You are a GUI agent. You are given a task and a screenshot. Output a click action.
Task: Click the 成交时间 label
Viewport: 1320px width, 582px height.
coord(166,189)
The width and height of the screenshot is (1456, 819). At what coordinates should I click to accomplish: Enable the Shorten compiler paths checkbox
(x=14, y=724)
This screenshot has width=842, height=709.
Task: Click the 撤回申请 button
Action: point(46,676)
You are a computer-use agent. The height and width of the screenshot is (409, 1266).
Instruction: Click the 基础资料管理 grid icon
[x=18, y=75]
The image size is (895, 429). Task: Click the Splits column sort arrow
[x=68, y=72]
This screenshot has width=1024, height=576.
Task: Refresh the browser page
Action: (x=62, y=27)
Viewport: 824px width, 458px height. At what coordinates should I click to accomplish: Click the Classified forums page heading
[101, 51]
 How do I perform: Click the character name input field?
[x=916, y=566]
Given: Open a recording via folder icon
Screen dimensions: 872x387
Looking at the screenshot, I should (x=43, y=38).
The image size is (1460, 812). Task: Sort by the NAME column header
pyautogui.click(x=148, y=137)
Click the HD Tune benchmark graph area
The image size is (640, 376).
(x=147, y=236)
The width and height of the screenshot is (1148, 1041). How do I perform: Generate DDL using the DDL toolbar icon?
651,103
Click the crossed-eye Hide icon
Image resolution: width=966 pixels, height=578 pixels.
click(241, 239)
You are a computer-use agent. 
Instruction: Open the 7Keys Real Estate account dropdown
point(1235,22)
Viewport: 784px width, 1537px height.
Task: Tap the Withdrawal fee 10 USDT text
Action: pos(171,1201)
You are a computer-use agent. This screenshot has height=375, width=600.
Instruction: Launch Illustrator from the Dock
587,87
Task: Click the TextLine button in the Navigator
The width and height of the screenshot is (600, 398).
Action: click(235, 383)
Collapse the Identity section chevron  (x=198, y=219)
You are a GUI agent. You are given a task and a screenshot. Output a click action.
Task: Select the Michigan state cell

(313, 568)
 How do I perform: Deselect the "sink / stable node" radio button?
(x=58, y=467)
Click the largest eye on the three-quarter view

* * *

WHAT TO DO |
Copy all of the data above, word for word, without changing anything.

EXPECTED OUTPUT |
You are a GUI agent. You are given a task and a screenshot. Output a click action.
Task: Click the 成交时间 label
Viewport: 1320px width, 582px height.
coord(166,189)
The width and height of the screenshot is (1456, 819). At what coordinates should I click to accomplish: Enable the Shorten compiler paths checkbox
(x=14, y=724)
This screenshot has width=842, height=709.
Task: Click the 撤回申请 button
Action: point(46,676)
You are a computer-use agent. The height and width of the screenshot is (409, 1266).
Instruction: Click the 基础资料管理 grid icon
[x=18, y=75]
The image size is (895, 429). Task: Click the Splits column sort arrow
[x=68, y=72]
This screenshot has width=1024, height=576.
Task: Refresh the browser page
Action: (x=62, y=27)
Viewport: 824px width, 458px height. At what coordinates should I click to accomplish: Click the Classified forums page heading
[101, 51]
 How do I perform: Click the character name input field?
[x=916, y=566]
Given: Open a recording via folder icon
Screen dimensions: 872x387
Looking at the screenshot, I should (x=43, y=38).
The image size is (1460, 812). Task: Sort by the NAME column header
pyautogui.click(x=148, y=137)
Click the HD Tune benchmark graph area
The image size is (640, 376).
(x=147, y=236)
The width and height of the screenshot is (1148, 1041). How do I perform: Generate DDL using the DDL toolbar icon?
651,103
Click the crossed-eye Hide icon
Image resolution: width=966 pixels, height=578 pixels.
click(241, 239)
You are a computer-use agent. 
Instruction: Open the 7Keys Real Estate account dropdown
point(1235,22)
Viewport: 784px width, 1537px height.
Task: Tap the Withdrawal fee 10 USDT text
Action: pos(171,1201)
You are a computer-use agent. This screenshot has height=375, width=600.
Instruction: Launch Illustrator from the Dock
587,87
Task: Click the TextLine button in the Navigator
The width and height of the screenshot is (600, 398).
Action: click(235, 383)
Collapse the Identity section chevron  (x=198, y=219)
You are a GUI agent. You are given a task and a screenshot. Output a click action.
Task: Select the Michigan state cell

(313, 568)
 How do I perform: Deselect the "sink / stable node" radio button?
(x=58, y=467)
Click the largest eye on the three-quarter view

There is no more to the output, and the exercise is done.